В общем, можно сказать, что наш кардинал вел себя именно так, как было естественно для человека его положения в ту эпоху. Естественным фактором, способным хотя бы в принципе несколько охладить жизнелюбивого прелата, стал бы пример других церковных иерархов. Но, увы, примеры если и были, то совсем другого рода. Так, упомянутый в письме спутник Родриго на сиенском карнавале был не кто иной, как Джакомо Амманати, кардинал-настоятель собора Сан-Кризоньо. Кстати, здесь можно отметить интересную деталь: Борджа, уже будучи кардиналом, еще не являлся священником, то есть настоятелем какого-либо храма, и стал им лишь в 1471 году, уже при Сиксте IV. Это характерный пример: люди, обладавшие властью, не чувствовали внутренней необходимости следовать каким-то правилам в своих действиях.

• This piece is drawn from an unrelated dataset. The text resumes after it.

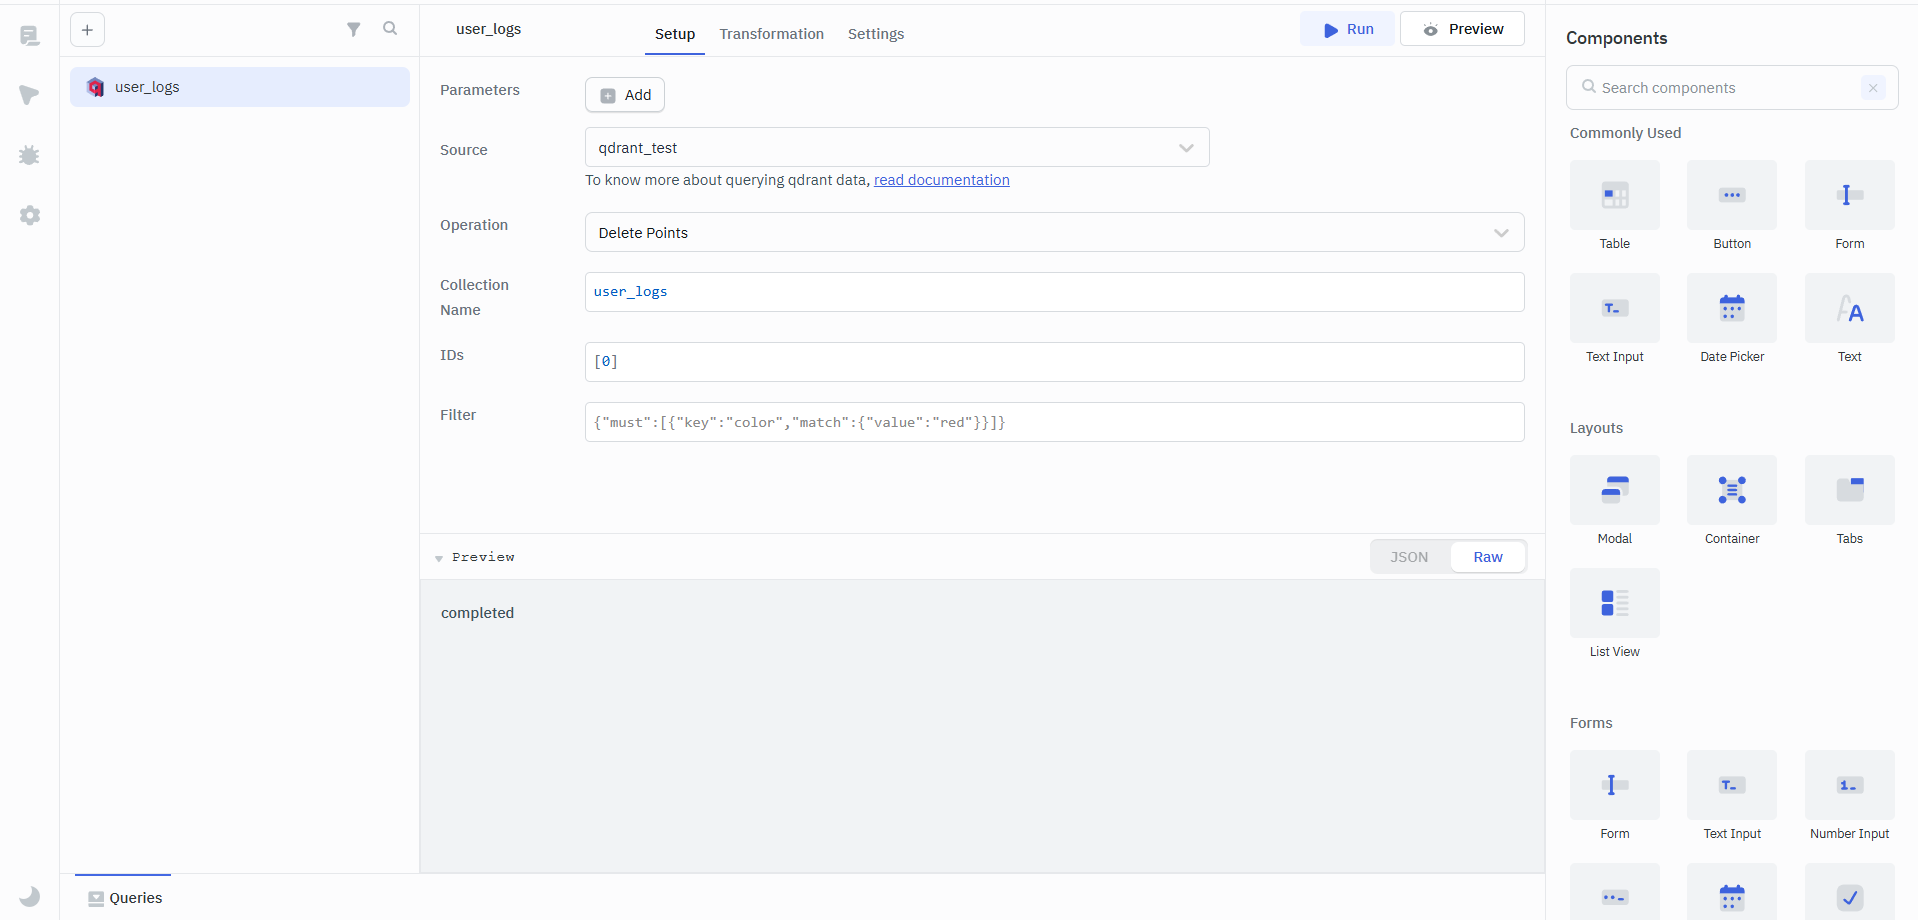
Task: Click the Filter JSON input field
Action: pyautogui.click(x=1053, y=423)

В том же 1460 году кардинал Борджа узнал радость отцовства — у него родился сын, мать которого, mulier soluta note 2, так и осталась неизвестной. Родриго признал мальчика и заботился о нем, и маленький дон Педро Луис де Борха рос хотя и не рядом с отцом, но в почете и богатстве, соответствовавшими его происхождению. Семью годами позже появилась и дочь — Хиролама, и снова современникам оставалось лишь строить догадки об имени ее матери. Большинство считало, что это Джованна де Катанеи, чьи любовные отношения с кардиналом продолжались много лет, став достоянием гласности около 1470 года. Но в таком случае непонятно, зачем понадобилось окутывать тайной рождение Хироламы, в то время, как происхождение других детей Борджа — Чезаре, Джованни, Лукреции, — как и имя их матери, ни для кого не являлось секретом и не скрывалось самим кардиналом.
Престарелый Пий II скончался в 1464 году, и надо признать, что весь клир — от епископов и аббатов до приходских священников и простых монахов — то и дело огорчал мягкосердечного папу одним и тем же грехом. Бороться с этим злом не было никакой возможности. Известно следующее высказывание Пия II: «Конечно, есть непререкаемо веские причины для сохранения целибата, но иногда мне кажется, что по причинам не менее основательным следовало бы ввести обязательную женитьбу для всех духовных лиц».